[Start of Attachment]

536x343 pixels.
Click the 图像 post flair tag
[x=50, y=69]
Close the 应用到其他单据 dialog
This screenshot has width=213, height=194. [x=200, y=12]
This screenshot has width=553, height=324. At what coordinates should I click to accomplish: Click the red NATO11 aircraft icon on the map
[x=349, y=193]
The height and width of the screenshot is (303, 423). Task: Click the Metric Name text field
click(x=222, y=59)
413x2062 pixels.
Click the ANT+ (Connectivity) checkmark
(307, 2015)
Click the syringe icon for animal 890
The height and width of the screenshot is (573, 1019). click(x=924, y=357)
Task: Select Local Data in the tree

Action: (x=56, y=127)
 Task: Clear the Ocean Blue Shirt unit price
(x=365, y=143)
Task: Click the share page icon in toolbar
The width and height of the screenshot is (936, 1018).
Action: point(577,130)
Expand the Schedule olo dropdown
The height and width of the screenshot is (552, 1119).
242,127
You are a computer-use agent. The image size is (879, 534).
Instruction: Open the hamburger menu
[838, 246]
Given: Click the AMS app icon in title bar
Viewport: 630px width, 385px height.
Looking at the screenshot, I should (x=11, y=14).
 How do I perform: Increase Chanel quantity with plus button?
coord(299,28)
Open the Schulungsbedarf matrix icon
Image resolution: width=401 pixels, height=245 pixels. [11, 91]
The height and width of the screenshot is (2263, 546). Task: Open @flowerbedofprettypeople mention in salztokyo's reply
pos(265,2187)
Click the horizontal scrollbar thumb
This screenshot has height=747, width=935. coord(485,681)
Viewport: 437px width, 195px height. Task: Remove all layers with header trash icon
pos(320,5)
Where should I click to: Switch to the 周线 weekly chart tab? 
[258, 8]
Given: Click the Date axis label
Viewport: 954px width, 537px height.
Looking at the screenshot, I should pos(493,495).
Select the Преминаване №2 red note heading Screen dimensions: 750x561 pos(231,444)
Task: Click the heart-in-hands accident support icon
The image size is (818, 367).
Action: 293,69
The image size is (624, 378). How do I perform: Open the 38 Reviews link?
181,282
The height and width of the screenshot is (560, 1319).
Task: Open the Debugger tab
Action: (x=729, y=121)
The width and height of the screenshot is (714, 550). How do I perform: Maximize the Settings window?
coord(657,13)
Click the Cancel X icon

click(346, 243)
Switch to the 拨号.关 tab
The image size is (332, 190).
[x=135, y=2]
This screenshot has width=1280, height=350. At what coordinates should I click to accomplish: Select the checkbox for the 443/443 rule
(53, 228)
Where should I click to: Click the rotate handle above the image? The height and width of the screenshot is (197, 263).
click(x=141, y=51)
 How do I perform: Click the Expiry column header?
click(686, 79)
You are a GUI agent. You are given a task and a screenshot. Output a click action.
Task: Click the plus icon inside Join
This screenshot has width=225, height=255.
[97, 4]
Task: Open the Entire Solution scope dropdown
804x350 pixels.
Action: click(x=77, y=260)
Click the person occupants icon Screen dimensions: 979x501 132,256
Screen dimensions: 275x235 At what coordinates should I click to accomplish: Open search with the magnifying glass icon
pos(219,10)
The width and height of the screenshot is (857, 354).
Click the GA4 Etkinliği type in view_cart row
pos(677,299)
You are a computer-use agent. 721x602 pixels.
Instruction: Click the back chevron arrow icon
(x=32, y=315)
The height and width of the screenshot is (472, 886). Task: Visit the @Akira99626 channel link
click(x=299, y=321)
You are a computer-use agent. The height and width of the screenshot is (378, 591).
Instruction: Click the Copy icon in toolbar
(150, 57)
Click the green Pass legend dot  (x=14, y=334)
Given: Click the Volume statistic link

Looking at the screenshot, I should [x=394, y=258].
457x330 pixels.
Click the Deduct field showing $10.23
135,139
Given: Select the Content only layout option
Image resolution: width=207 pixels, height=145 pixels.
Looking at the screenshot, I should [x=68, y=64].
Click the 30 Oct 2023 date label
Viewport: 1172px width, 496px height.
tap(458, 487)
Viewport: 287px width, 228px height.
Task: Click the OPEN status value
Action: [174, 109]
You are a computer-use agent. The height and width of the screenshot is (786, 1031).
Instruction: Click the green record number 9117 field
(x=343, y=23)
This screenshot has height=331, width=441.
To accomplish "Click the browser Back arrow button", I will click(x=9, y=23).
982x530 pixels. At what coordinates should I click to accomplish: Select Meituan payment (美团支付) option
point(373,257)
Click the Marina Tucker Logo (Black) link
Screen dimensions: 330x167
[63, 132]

[End of Attachment]

*YOUR INSTRUCTIONS:* In full and exactly as written, the listing is to be copied again.

*WRITTEN REPLY:*
536x343 pixels.
Click the 图像 post flair tag
[x=50, y=69]
Close the 应用到其他单据 dialog
This screenshot has width=213, height=194. [x=200, y=12]
This screenshot has width=553, height=324. At what coordinates should I click to accomplish: Click the red NATO11 aircraft icon on the map
[x=349, y=193]
The height and width of the screenshot is (303, 423). Task: Click the Metric Name text field
click(x=222, y=59)
413x2062 pixels.
Click the ANT+ (Connectivity) checkmark
(307, 2015)
Click the syringe icon for animal 890
The height and width of the screenshot is (573, 1019). click(x=924, y=357)
Task: Select Local Data in the tree

Action: (x=56, y=127)
 Task: Clear the Ocean Blue Shirt unit price
(x=365, y=143)
Task: Click the share page icon in toolbar
The width and height of the screenshot is (936, 1018).
Action: point(577,130)
Expand the Schedule olo dropdown
The height and width of the screenshot is (552, 1119).
242,127
You are a computer-use agent. The image size is (879, 534).
Instruction: Open the hamburger menu
[838, 246]
Given: Click the AMS app icon in title bar
Viewport: 630px width, 385px height.
Looking at the screenshot, I should (x=11, y=14).
 How do I perform: Increase Chanel quantity with plus button?
coord(299,28)
Open the Schulungsbedarf matrix icon
Image resolution: width=401 pixels, height=245 pixels. [11, 91]
The height and width of the screenshot is (2263, 546). Task: Open @flowerbedofprettypeople mention in salztokyo's reply
pos(265,2187)
Click the horizontal scrollbar thumb
This screenshot has height=747, width=935. coord(485,681)
Viewport: 437px width, 195px height. Task: Remove all layers with header trash icon
pos(320,5)
Where should I click to: Switch to the 周线 weekly chart tab? 
[258, 8]
Given: Click the Date axis label
Viewport: 954px width, 537px height.
Looking at the screenshot, I should pos(493,495).
Select the Преминаване №2 red note heading Screen dimensions: 750x561 pos(231,444)
Task: Click the heart-in-hands accident support icon
The image size is (818, 367).
Action: 293,69
The image size is (624, 378). How do I perform: Open the 38 Reviews link?
181,282
The height and width of the screenshot is (560, 1319).
Task: Open the Debugger tab
Action: (x=729, y=121)
The width and height of the screenshot is (714, 550). How do I perform: Maximize the Settings window?
coord(657,13)
Click the Cancel X icon

click(346, 243)
Switch to the 拨号.关 tab
The image size is (332, 190).
[x=135, y=2]
This screenshot has width=1280, height=350. At what coordinates should I click to accomplish: Select the checkbox for the 443/443 rule
(53, 228)
Where should I click to: Click the rotate handle above the image? The height and width of the screenshot is (197, 263).
click(x=141, y=51)
 How do I perform: Click the Expiry column header?
click(686, 79)
You are a GUI agent. You are given a task and a screenshot. Output a click action.
Task: Click the plus icon inside Join
This screenshot has width=225, height=255.
[97, 4]
Task: Open the Entire Solution scope dropdown
804x350 pixels.
Action: click(x=77, y=260)
Click the person occupants icon Screen dimensions: 979x501 132,256
Screen dimensions: 275x235 At what coordinates should I click to accomplish: Open search with the magnifying glass icon
pos(219,10)
The width and height of the screenshot is (857, 354).
Click the GA4 Etkinliği type in view_cart row
pos(677,299)
You are a computer-use agent. 721x602 pixels.
Instruction: Click the back chevron arrow icon
(x=32, y=315)
The height and width of the screenshot is (472, 886). Task: Visit the @Akira99626 channel link
click(x=299, y=321)
You are a computer-use agent. The height and width of the screenshot is (378, 591).
Instruction: Click the Copy icon in toolbar
(150, 57)
Click the green Pass legend dot  (x=14, y=334)
Given: Click the Volume statistic link

Looking at the screenshot, I should [x=394, y=258].
457x330 pixels.
Click the Deduct field showing $10.23
135,139
Given: Select the Content only layout option
Image resolution: width=207 pixels, height=145 pixels.
Looking at the screenshot, I should [x=68, y=64].
Click the 30 Oct 2023 date label
Viewport: 1172px width, 496px height.
tap(458, 487)
Viewport: 287px width, 228px height.
Task: Click the OPEN status value
Action: [174, 109]
You are a computer-use agent. The height and width of the screenshot is (786, 1031).
Instruction: Click the green record number 9117 field
(x=343, y=23)
This screenshot has height=331, width=441.
To accomplish "Click the browser Back arrow button", I will click(x=9, y=23).
982x530 pixels. At what coordinates should I click to accomplish: Select Meituan payment (美团支付) option
point(373,257)
Click the Marina Tucker Logo (Black) link
Screen dimensions: 330x167
[63, 132]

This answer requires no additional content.